Totally agree. "Mustn't" doesn't seem to have the same versitility of meaning as "must not", even though, technically, they're the exact same thing.
As for the second one, I don't see a problem with the meaning. It just...sounds awful.
I agree both contractions sound awkward, as in "I wouldn't put it that way" and I'm a Canadian.
However, I am forced to admit that others aren't necessarily wrong just because they don't agree with my me.
Sigh. So tough to admit.
K
I agree with you about contraction of "not" after "must": the "not" in "must-of-necessity not verb" can only be contracted when the resulting form does not also have an obligation sense. I'm distinguishing between must-of-necessity ("epistemic"??) and must-of-obligation ("deontic"?). So "must not" is ordinarily ambiguous, and when it is, "mustn't" loses the ambiguity. Thus, "You must not speak Sanskrit" might mean either "it is surely the case that you do not speak Sanskrit" or "you dare not speak Sanskrit". However, in "you must not have been speaking Sanskrit or the swami would have understood you", where there is no ambiguity, "must not" can contract to "mustn't".

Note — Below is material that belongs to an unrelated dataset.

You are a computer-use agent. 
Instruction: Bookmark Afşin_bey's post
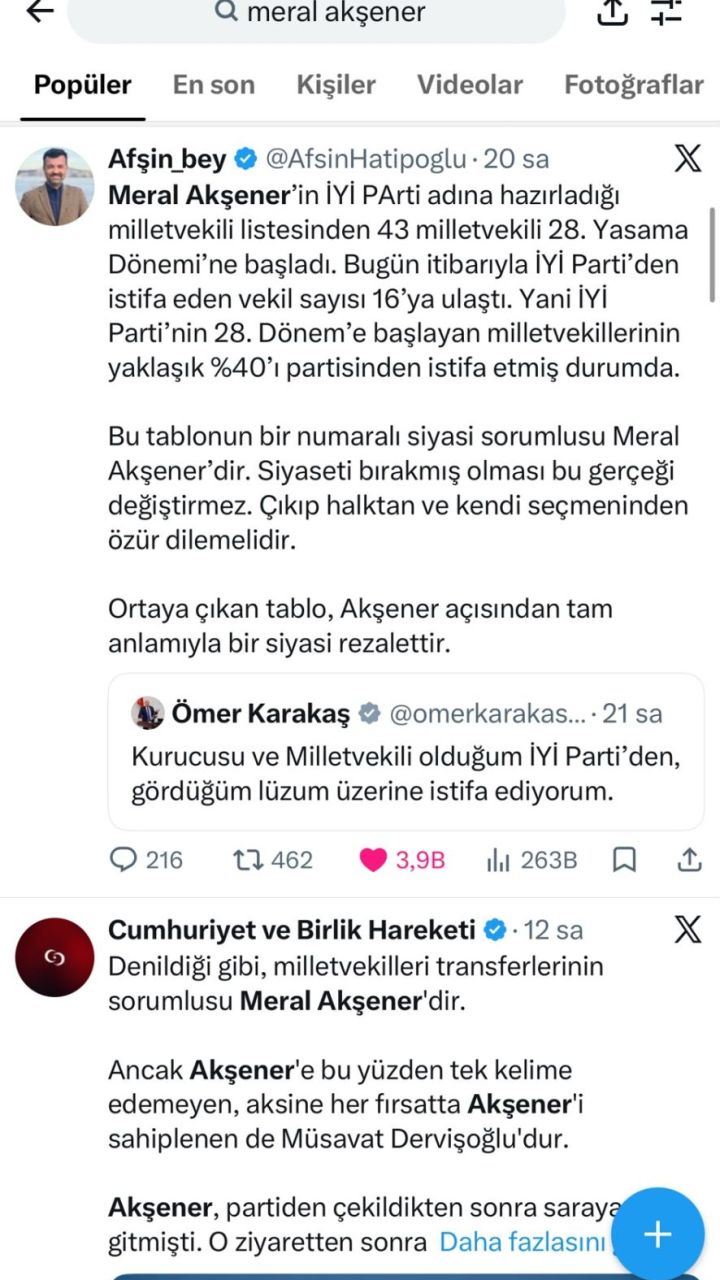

At least, that's my first guess at the rule for my own speech.
I speak only for my own idiolect, as always in such matters, because I don't believe in a hovering Master English System that governs the speech of all us English speakers. We're just a bunch of people with similar, but not identical, ideas about what English is.
For me (North Central North American) must not is epistemic - the intended meaning in the cartoon. I wouldn't ordinarily use mustn't - it sounds like something a British nanny would say - but I would interpret it as deontic.
Somehow I think the scope of negation is different. MUST+[NOT VP] versus [MUST'NT]+VP
I completely identify with you, both in hearing those examples as strange and in being surprised that other people don't. I grew up in Connecticut.
About the "mustn't" example, I'm with you, John Cowan, and others. (I have lived most of my life in Massachusetts, with part of childhood in NJ).
The other one didn't sit right with me, either.
I cannot agree that things are not fine in "I'll be ready, and you'll be too," any more than they're fine in "I'm happy, and you're too."
What rule is it that forbids "Twinkle twinkle little star, how I wonder what you're" (other than that it neither rhymes nor scans)? Whatever it is, I think it also forbids "I'm happy, and you're too." But I don't think I have any problem with "I'll be ready, and you'll be too," except that I sort of want a comma before "too".
But the main thing I wanted to say is that "swimsuit issue" had me laughing out loud. OK, maybe one little snort of delight, but still.
Foiled by blogging software again.
the two examples don't exactly strike me as being of a kind, so i have different ideas about them.
for the mustn't case, there are a few interesting factors regarding the epistemic/deontic ambiguity or lack thereof.
first of all, it's dependent on the tense and aspect of the complement of mustn't: "You mustn't do it right" is unambiguously deontic (these uses of must are even described as performative in the literature on commands).
second, for those who accept the epistemic reading, i wonder if it passes an independent test for epistemic-ness (epistemicity? whatever.) namely, does "It's the case that you mustn't be doing it right" sound better, the same, or worse?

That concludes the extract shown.